Kertas Bekas Kasus Narkoba Nyelip di Berita Acara Penganiayaan, Propam Turun Tangan

- Selasa, 03 Februari 2026 | 19:55 WIB
Kertas Bekas Kasus Narkoba Nyelip di Berita Acara Penganiayaan, Propam Turun Tangan

"Nah, hari ini saudara IP diundang untuk klarifikasi di Sipropam Polres Metro Jakarta Selatan," pungkas Budi. Panggilan itu terkait dua hal: dugaan kelalaian penyidik dan soal unggahan video yang beredar luas. "Ini pasti kita dalami," janjinya.

Inti masalahnya sederhana, tapi fatal. Penyidik memang menggunakan kertas bekas untuk membuat draft BAP kasus penganiayaan. Sayangnya, kertas yang dipakai itu adalah sisa dari berita acara kasus narkoba. Jadilah, tulisan 'narkoba' masih terbaca di bagian belakang.

Klaim Tidak Ada Rekayasa

Polda Metro Jaya berusaha meredam spekulasi. Mereka menegaskan, sama sekali tidak ada rekayasa untuk menyelipkan keterangan narkoba ke dalam BAP kasus pengeroyokan. Penjelasannya, penyidik sengaja memakai kertas bekas itu sebagai draft untuk dikoreksi dulu.

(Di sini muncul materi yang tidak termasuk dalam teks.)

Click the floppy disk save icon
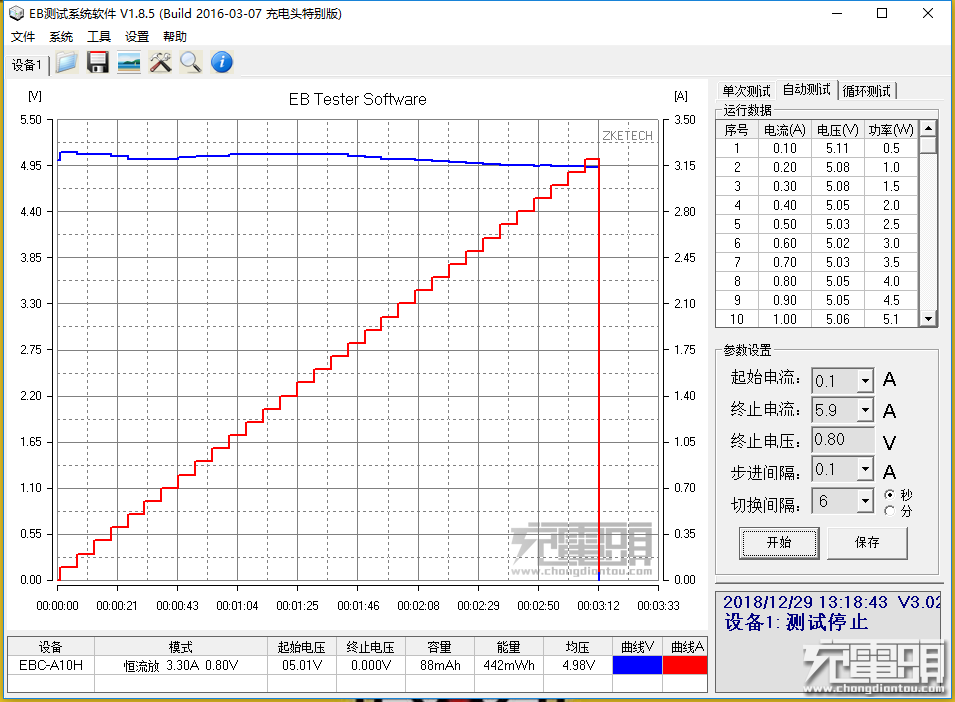The width and height of the screenshot is (955, 702). pos(98,63)
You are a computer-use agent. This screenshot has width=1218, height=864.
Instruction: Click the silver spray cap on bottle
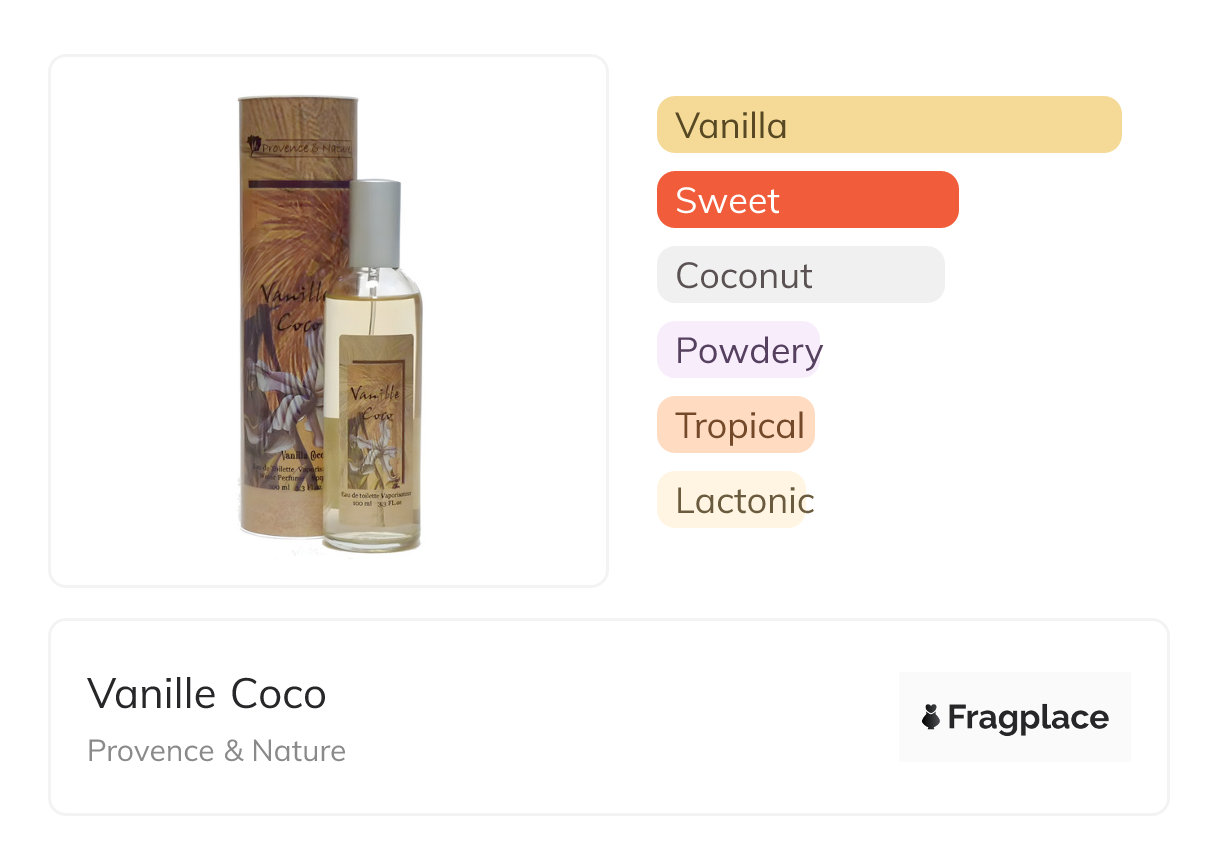click(x=376, y=224)
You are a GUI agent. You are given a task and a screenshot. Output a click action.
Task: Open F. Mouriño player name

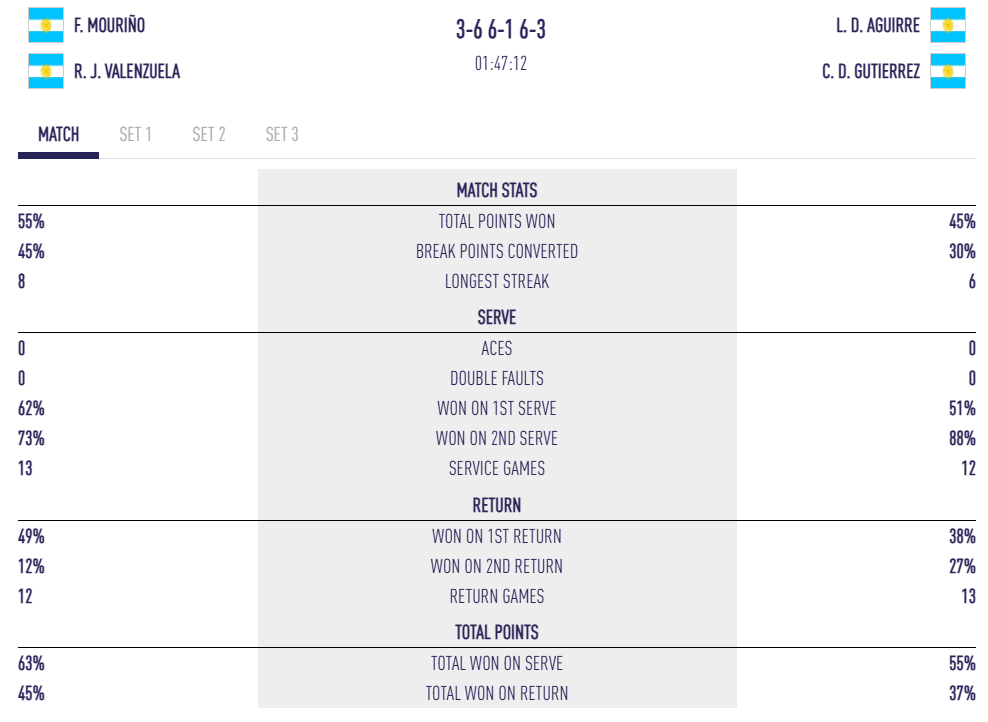tap(109, 25)
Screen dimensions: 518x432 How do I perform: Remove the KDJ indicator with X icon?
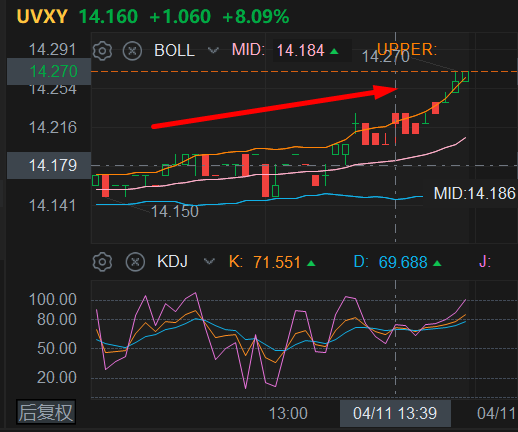[x=135, y=262]
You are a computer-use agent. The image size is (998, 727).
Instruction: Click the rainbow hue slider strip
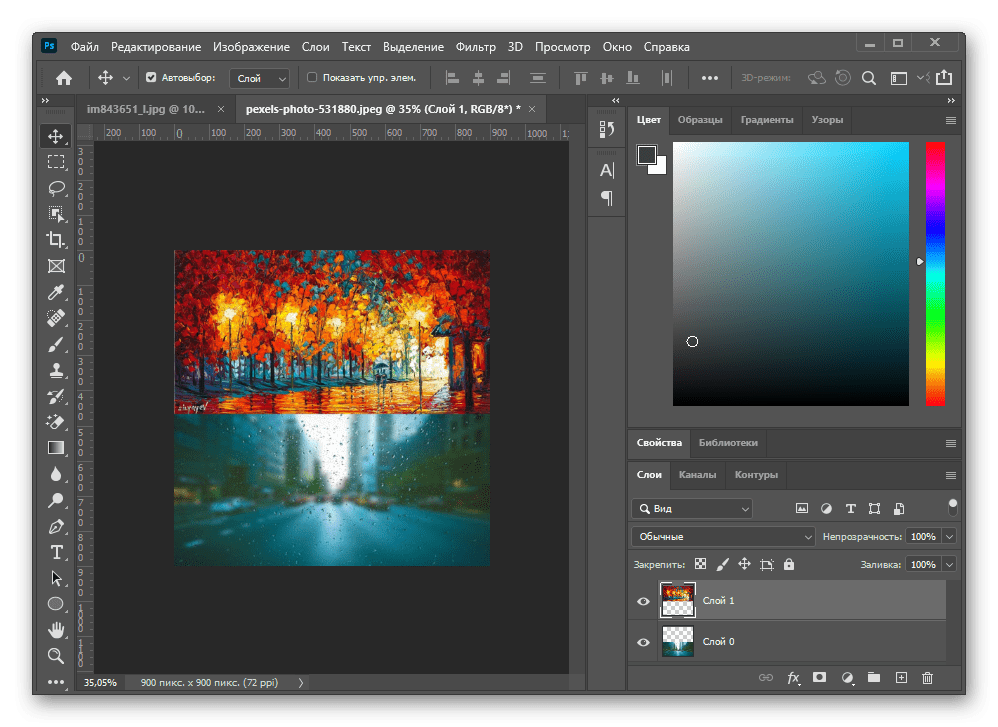(x=935, y=272)
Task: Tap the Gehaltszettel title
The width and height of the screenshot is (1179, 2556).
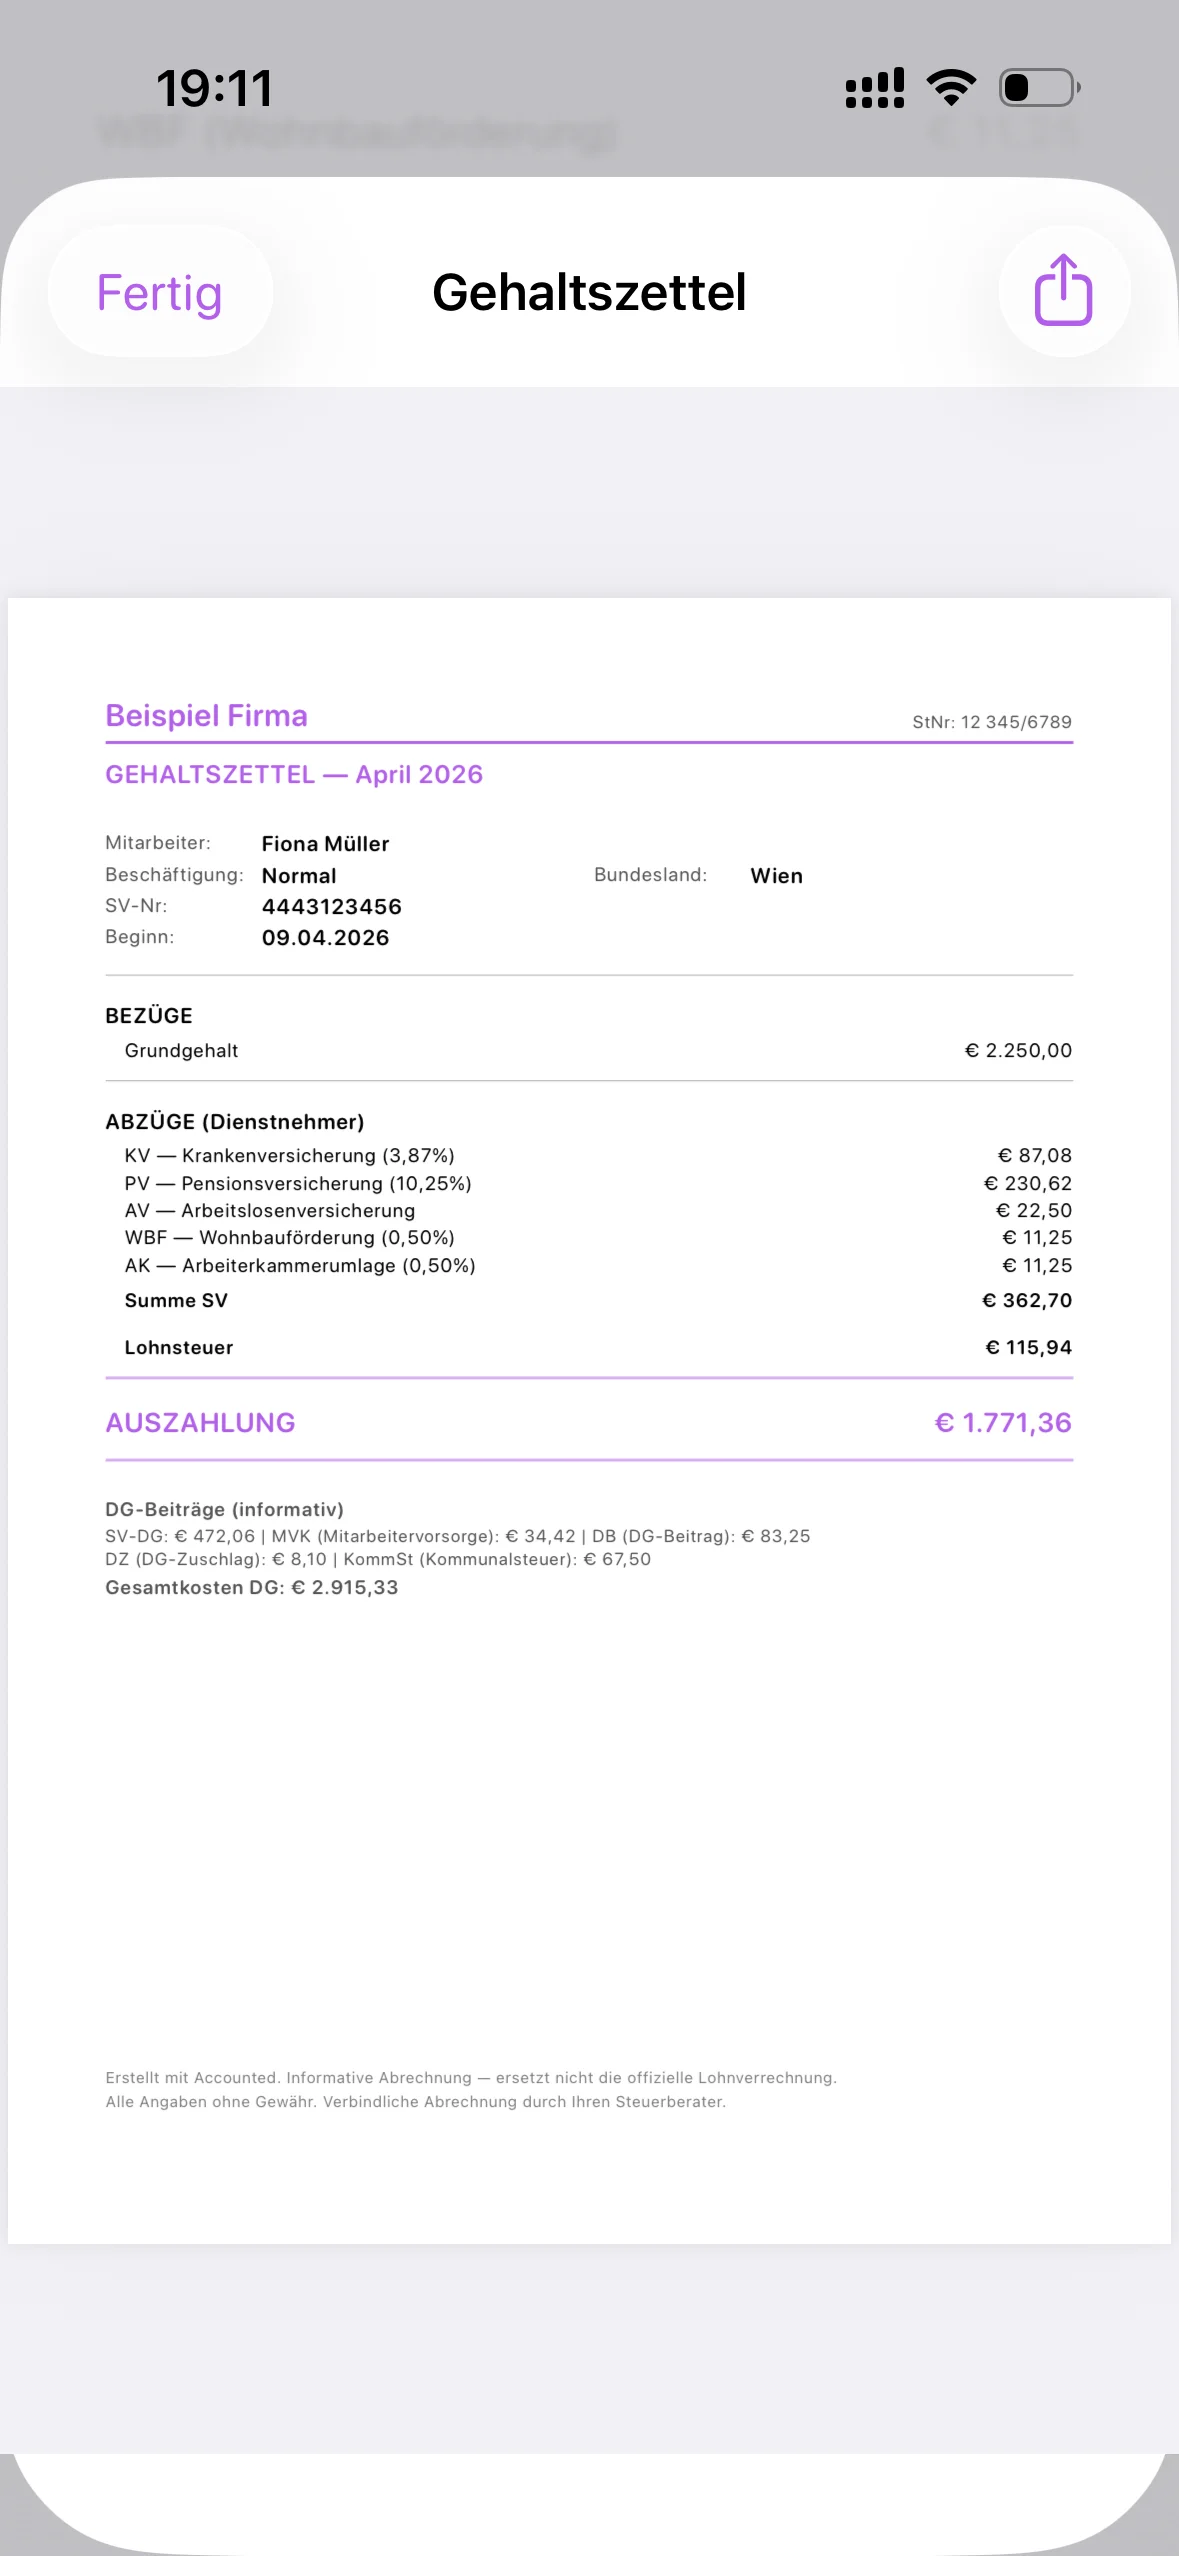Action: click(589, 293)
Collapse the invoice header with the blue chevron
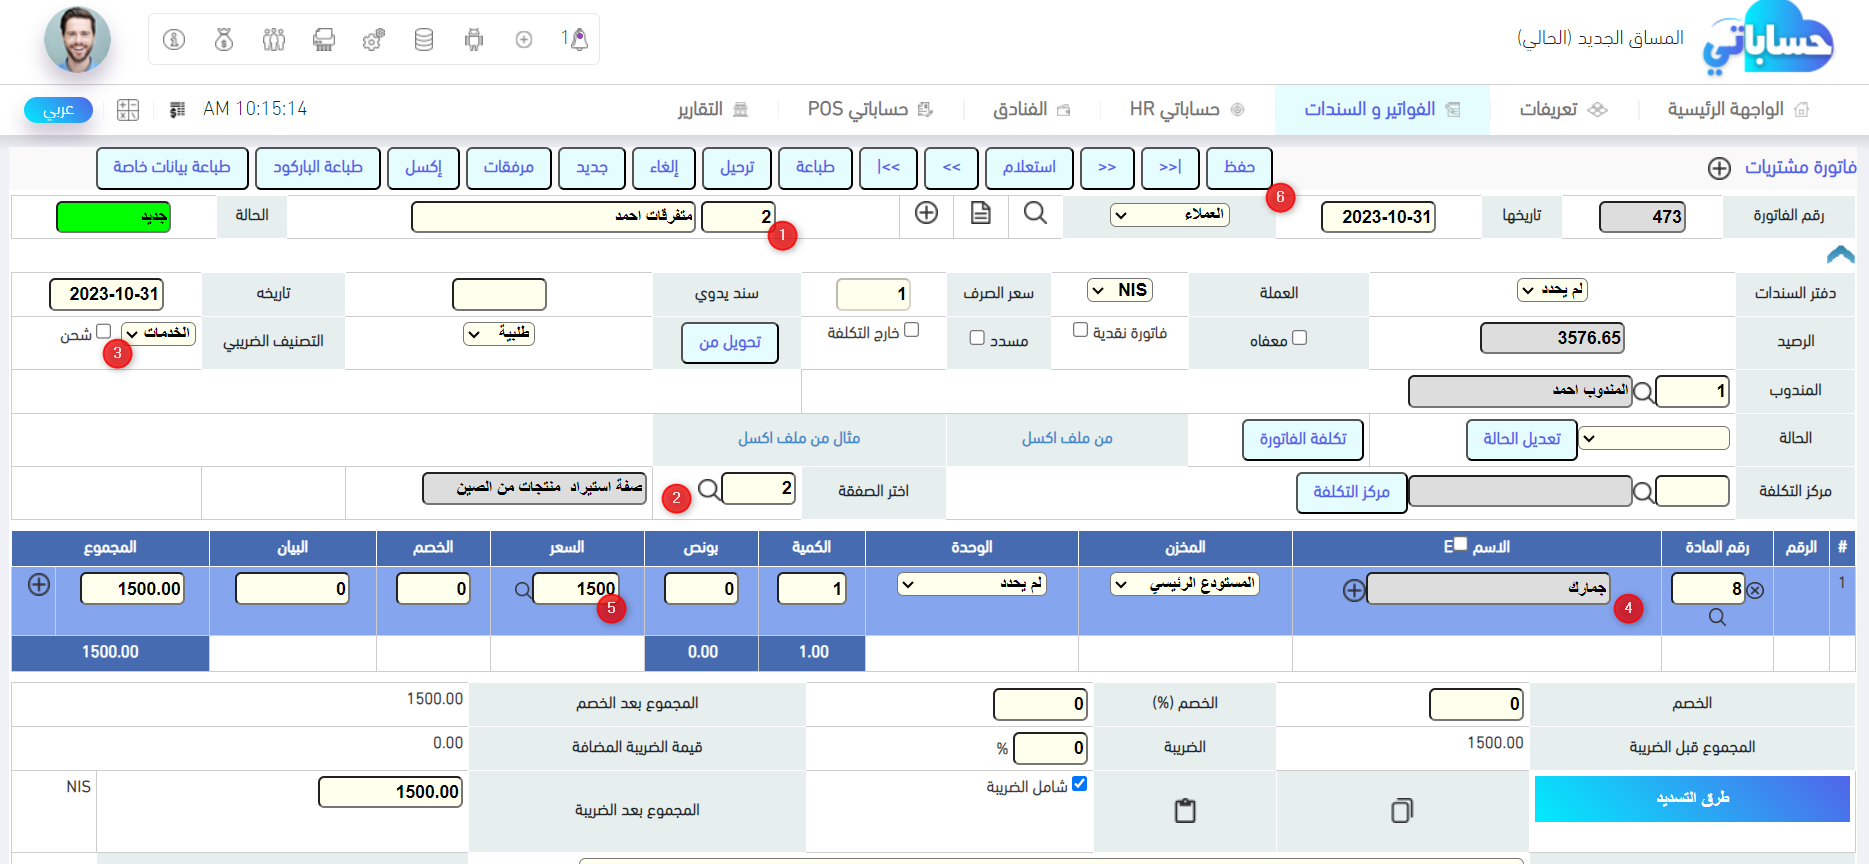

"Apabila sudah ada koreksi, ini bisa dicoret, nanti akan kami tuangkan ke kertas yang sudah dipersiapkan. Dari penyampaian penyidik ini sudah disepakati oleh Saudara IP,"

Begitu kata Budi Hermanto. Jadi, kata dia, itu cuma soal salah pilih kertas. Bukan skenario terselubung.